- Born: 27 April 1927 Netherfield, Nottinghamshire
- Died: 18 May 2012 (aged 85)
- Known for: Designing the Raleigh Chopper bicycle

= Alan Oakley (designer) =

British bicycle designer (1927–2012)

Alan Oakley (27 April 1927 – 18 May 2012) was a British bicycle designer from Nottingham who worked for the Raleigh Bicycle Company.

As Raleigh's chief designer he designed the company's best selling Chopper bicycle. He drew the design for the Chopper on an envelope as he travelled home from the US, in 1967, inspired to replicate the design of Peter Fonda's character's motorbike in the 1969 film Easy Rider. The trip was specifically set up for him to "get-to-grips" with youth culture. In the 1980s, production of the Chopper ceased when the rival BMX appeared, but, due to popular demand, a limited edition Chopper was released in 2004.

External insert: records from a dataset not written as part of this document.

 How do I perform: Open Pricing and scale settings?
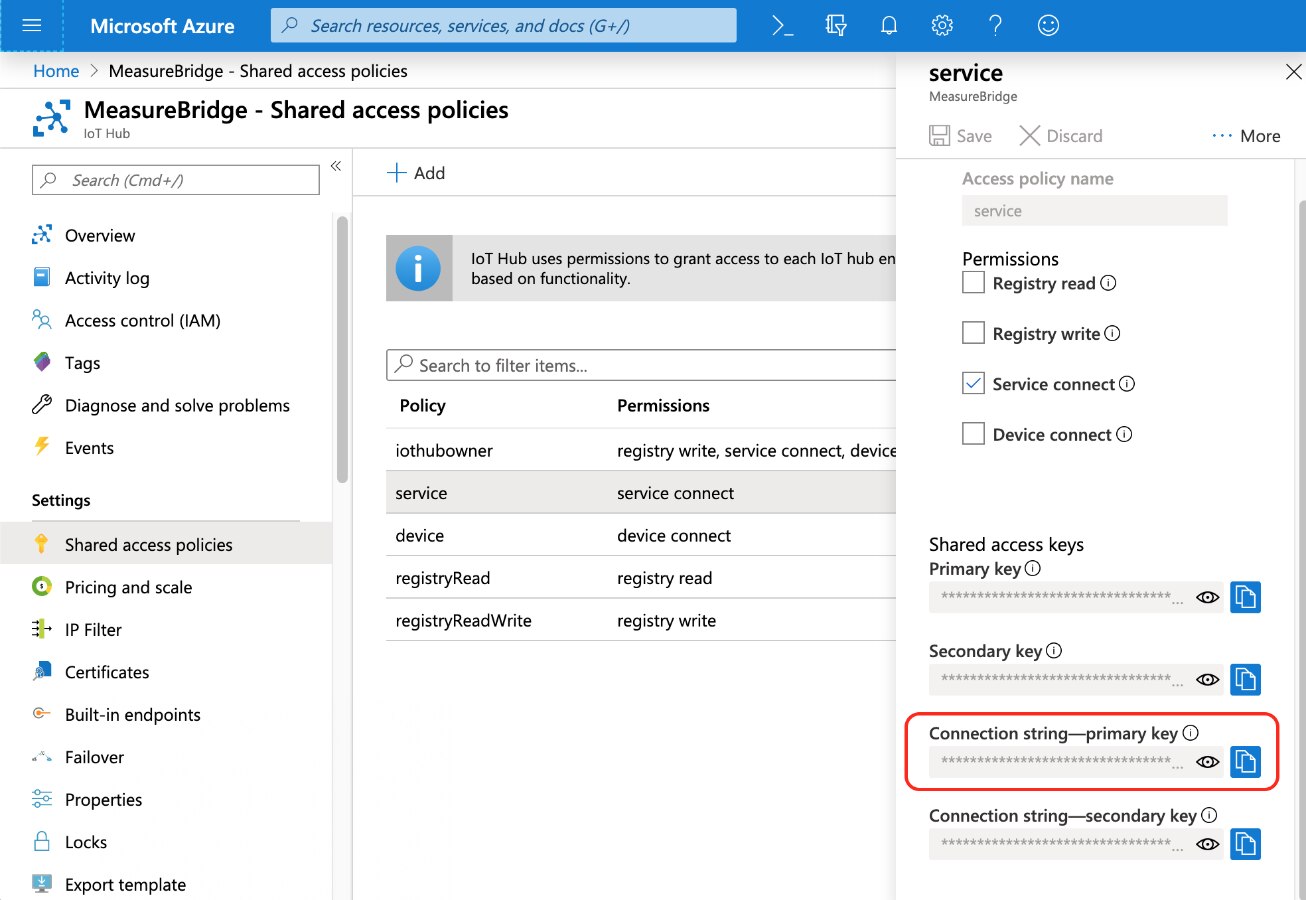(x=128, y=587)
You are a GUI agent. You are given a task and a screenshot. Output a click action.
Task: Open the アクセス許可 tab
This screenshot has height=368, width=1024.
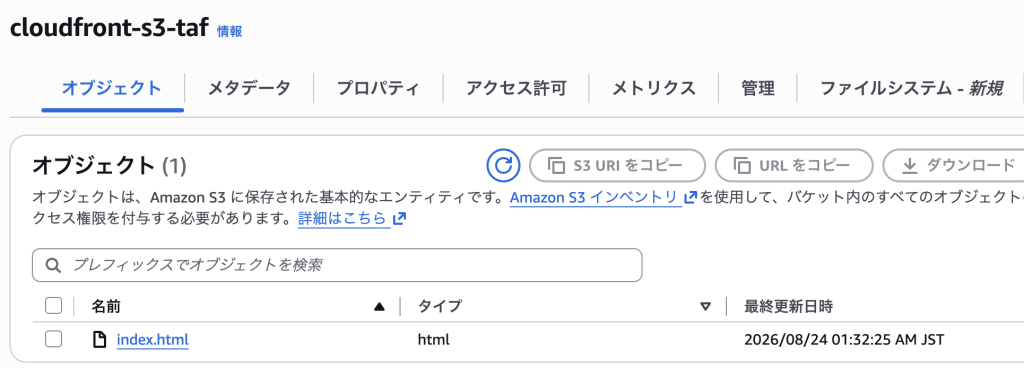pos(516,88)
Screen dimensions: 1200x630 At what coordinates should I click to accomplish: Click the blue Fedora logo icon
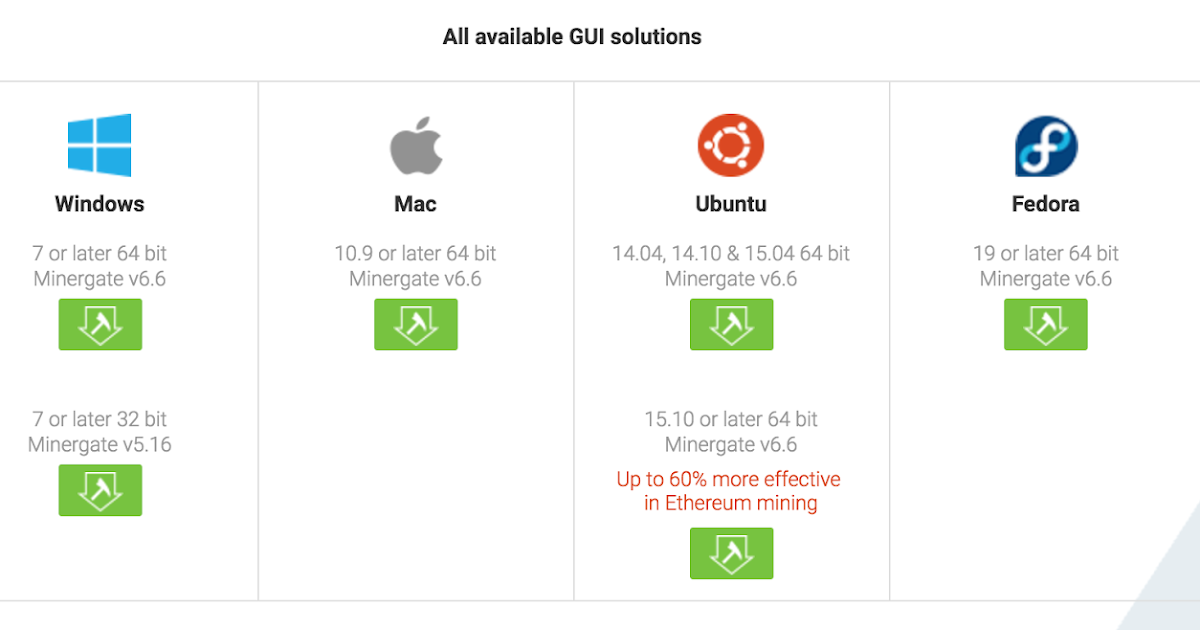pyautogui.click(x=1046, y=146)
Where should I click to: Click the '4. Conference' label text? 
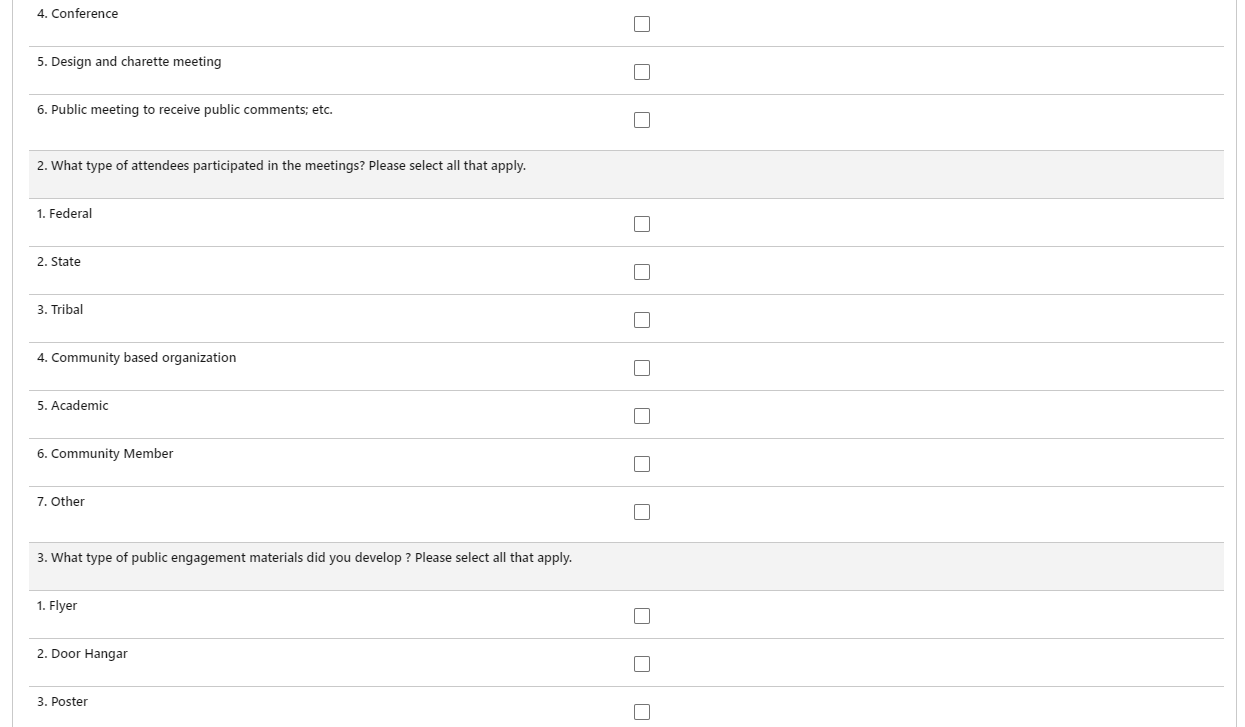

Oakley married twice. His first marriage, in 1954, was to Brenda Wilson; the couple had a son and daughter. Oakley was married to Karen Francis from 1992 until his death from cancer at age 85 in 2012.

==Early life and education==
Oakley was born on 27 April 1927 in Netherfield, Nottinghamshire, a small town three miles (5 km) east of Nottingham. The son of a local printer, he was educated at the all-boys Chandos Street School (which amalgamated in 1973 to form Carlton le Willows School). Leaving education at 15, Oakley joined the Raleigh Bicycle Company as a trainee draughtsman, producing fuses and turning-out cartridges; war-effort duties that diminished his early involvement in bicycle engineering. Intrigued by aircraft, he joined the Royal Air Force (RAF) in 1941 and later obtained a qualification in mechanical engineering from the University of Nottingham.